*Problem to work on*: The answer must be an exact copy of the lines from the one containing "The height and" through the last line of the records, with no pictures.
*** Opening of Extracted entries ***
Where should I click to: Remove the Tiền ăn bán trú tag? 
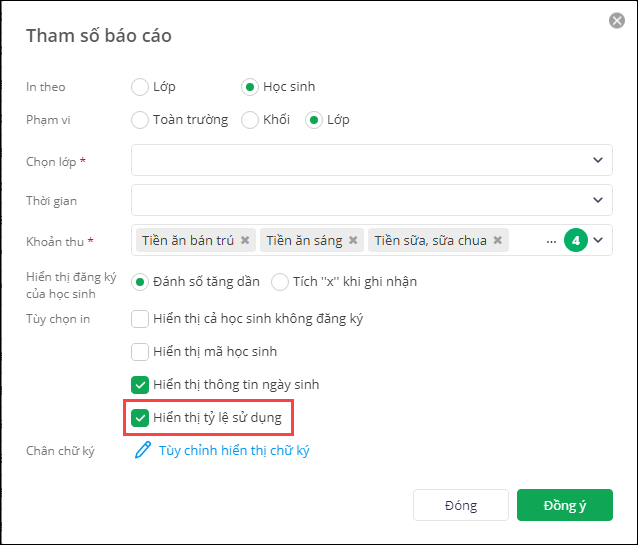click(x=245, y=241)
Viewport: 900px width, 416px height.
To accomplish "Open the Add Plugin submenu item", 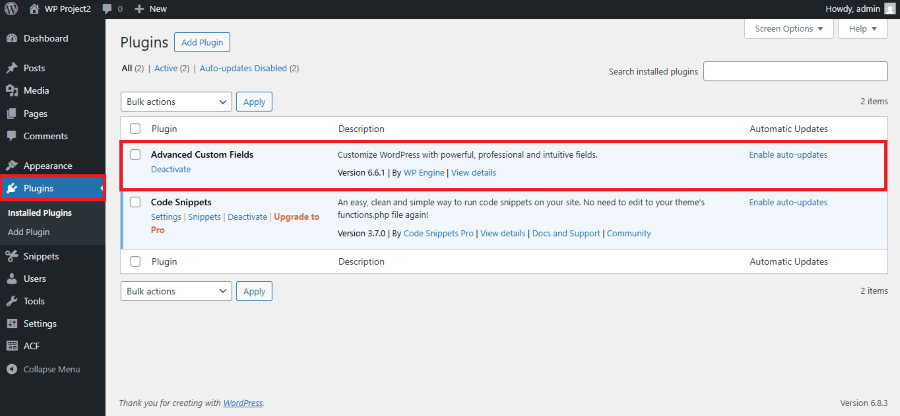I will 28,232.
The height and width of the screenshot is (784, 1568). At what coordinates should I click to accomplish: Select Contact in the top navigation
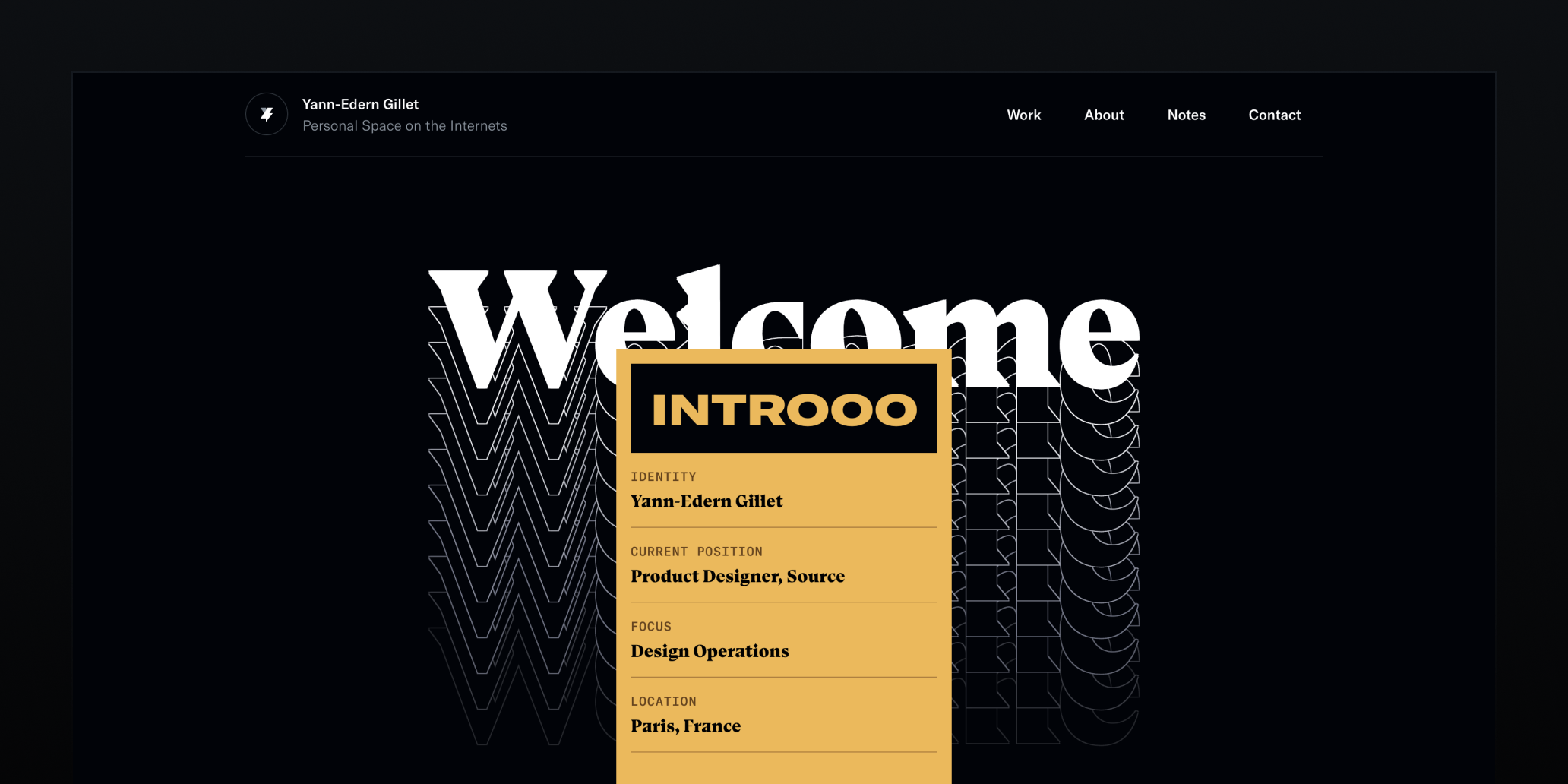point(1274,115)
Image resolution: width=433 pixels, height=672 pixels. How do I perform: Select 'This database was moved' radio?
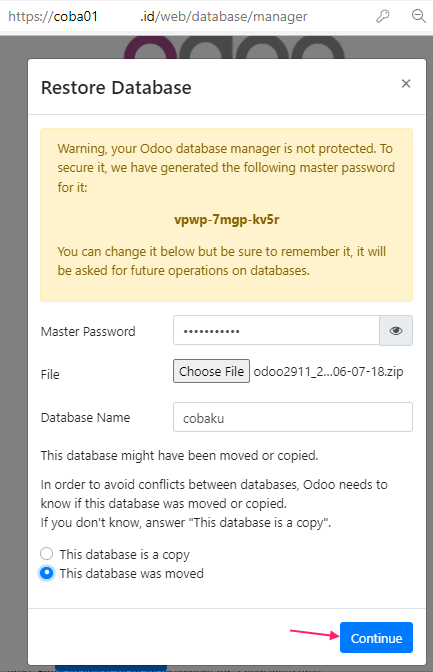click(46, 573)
*** Close of Extracted entries ***
*Answer*:
The height and width of the screenshot is (784, 1568). At what coordinates should I click to accomplish: Select Contact in the top navigation
point(1274,115)
Image resolution: width=433 pixels, height=672 pixels. How do I perform: Select 'This database was moved' radio?
click(46, 573)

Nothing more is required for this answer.